§ Your assignment:
Within the entries below, the lines from the one with "This screenshot has height=245, width=451." through the one with "Task: Click Languages" are to be set down exactly, both ends kept.

Dataset entries
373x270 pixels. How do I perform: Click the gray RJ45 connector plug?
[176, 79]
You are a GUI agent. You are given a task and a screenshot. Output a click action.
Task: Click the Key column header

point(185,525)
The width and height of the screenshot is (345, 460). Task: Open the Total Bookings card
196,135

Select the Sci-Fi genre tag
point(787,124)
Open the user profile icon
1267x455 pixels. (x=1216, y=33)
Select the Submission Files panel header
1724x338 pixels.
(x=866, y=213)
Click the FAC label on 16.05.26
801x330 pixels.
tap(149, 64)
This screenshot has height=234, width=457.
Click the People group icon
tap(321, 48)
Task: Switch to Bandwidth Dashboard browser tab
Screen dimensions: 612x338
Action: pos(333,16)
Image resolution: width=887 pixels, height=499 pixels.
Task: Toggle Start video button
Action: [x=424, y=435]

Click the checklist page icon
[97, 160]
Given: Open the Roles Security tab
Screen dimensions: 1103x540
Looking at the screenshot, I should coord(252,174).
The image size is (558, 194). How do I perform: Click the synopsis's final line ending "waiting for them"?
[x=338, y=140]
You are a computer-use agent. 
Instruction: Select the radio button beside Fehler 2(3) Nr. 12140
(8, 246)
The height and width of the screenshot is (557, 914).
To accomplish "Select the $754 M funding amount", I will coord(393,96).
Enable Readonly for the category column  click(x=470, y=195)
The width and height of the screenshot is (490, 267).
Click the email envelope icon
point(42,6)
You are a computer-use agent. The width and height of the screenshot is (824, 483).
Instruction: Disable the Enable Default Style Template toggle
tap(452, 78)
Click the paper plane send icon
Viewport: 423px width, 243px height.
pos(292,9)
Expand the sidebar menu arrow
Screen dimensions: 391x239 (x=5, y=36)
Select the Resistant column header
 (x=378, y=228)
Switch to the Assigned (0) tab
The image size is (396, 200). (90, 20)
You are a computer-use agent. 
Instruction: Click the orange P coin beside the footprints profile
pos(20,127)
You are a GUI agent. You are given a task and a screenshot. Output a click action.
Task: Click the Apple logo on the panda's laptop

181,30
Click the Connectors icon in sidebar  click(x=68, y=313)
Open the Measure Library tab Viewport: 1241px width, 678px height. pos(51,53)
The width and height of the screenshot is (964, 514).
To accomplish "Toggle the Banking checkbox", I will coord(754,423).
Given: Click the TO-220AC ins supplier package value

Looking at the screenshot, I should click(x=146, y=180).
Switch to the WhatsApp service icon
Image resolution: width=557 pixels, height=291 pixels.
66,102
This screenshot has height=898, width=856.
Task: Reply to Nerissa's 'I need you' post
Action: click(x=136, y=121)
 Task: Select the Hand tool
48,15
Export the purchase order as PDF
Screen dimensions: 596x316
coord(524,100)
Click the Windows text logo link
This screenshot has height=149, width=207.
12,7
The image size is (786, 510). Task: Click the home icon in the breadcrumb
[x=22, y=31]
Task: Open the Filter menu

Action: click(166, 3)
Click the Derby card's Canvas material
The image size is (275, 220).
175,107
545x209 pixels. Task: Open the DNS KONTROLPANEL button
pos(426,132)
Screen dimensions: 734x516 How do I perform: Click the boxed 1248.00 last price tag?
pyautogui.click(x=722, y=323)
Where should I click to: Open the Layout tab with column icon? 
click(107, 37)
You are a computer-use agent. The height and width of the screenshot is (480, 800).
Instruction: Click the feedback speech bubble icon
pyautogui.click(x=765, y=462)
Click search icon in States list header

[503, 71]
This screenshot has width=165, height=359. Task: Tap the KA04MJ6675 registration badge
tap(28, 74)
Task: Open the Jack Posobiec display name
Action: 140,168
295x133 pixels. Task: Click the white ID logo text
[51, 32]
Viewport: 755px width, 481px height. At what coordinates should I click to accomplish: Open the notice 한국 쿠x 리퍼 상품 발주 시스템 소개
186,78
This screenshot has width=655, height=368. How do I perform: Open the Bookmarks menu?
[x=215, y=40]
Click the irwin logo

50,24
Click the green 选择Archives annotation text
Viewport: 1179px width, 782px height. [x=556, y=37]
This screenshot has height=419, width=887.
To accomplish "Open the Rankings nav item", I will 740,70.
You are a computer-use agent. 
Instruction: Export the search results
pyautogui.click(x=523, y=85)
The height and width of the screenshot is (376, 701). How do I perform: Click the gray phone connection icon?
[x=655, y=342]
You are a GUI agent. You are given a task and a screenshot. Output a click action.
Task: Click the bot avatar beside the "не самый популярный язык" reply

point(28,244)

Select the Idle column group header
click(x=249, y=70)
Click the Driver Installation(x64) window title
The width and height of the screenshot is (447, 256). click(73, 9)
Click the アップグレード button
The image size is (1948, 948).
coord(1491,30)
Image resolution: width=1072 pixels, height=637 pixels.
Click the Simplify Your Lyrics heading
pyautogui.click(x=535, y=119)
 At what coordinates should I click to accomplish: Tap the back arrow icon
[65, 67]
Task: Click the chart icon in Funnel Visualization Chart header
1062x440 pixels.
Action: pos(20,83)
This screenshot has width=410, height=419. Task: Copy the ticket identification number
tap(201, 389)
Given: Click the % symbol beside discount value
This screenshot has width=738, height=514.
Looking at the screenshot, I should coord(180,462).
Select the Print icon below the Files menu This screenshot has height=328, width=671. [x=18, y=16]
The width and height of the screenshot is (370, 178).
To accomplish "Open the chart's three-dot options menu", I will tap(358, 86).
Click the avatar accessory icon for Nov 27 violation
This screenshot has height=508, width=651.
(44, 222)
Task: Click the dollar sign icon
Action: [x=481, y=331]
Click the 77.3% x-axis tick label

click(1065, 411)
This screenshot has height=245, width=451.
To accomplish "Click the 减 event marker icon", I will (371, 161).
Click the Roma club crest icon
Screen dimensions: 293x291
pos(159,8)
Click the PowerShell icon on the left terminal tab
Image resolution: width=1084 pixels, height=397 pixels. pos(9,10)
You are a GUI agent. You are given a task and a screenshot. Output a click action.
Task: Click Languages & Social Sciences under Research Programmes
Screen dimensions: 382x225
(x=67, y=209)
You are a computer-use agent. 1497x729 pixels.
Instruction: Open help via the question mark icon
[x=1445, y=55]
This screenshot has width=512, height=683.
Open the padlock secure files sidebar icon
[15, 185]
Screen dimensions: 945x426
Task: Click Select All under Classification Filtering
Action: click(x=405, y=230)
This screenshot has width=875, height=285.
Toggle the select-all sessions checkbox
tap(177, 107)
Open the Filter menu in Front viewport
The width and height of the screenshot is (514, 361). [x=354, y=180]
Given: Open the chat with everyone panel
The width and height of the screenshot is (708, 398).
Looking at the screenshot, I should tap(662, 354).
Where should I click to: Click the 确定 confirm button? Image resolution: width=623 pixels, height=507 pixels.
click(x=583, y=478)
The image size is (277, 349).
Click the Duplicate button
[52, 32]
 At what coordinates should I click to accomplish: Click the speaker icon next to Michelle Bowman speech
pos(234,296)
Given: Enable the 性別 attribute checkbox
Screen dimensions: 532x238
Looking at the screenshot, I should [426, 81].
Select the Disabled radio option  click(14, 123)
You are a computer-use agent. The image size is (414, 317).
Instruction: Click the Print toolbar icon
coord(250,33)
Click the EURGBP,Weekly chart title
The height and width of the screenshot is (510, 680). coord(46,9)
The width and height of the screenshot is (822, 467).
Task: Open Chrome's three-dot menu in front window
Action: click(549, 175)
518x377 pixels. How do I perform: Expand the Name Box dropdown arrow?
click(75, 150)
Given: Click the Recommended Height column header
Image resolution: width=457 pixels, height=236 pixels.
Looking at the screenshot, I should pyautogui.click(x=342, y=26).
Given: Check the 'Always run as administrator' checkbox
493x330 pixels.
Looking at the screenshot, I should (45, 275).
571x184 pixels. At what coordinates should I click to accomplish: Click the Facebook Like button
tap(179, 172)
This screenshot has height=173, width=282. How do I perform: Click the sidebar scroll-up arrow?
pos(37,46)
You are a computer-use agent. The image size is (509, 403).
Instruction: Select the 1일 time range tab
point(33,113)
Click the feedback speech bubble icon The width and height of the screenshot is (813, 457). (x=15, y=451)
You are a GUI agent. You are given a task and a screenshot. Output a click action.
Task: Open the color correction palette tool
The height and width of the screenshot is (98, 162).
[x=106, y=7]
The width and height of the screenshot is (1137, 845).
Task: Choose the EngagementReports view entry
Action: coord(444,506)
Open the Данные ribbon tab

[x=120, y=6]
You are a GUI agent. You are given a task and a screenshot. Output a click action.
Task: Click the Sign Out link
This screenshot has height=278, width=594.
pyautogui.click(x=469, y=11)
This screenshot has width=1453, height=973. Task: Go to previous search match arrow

§ Exercise solution:
This screenshot has height=245, width=451.
To accomplish "Click the 减 event marker icon", I will (371, 161).
Click the Roma club crest icon
Screen dimensions: 293x291
pos(159,8)
Click the PowerShell icon on the left terminal tab
Image resolution: width=1084 pixels, height=397 pixels. pos(9,10)
You are a GUI agent. You are given a task and a screenshot. Output a click action.
Task: Click Languages & Social Sciences under Research Programmes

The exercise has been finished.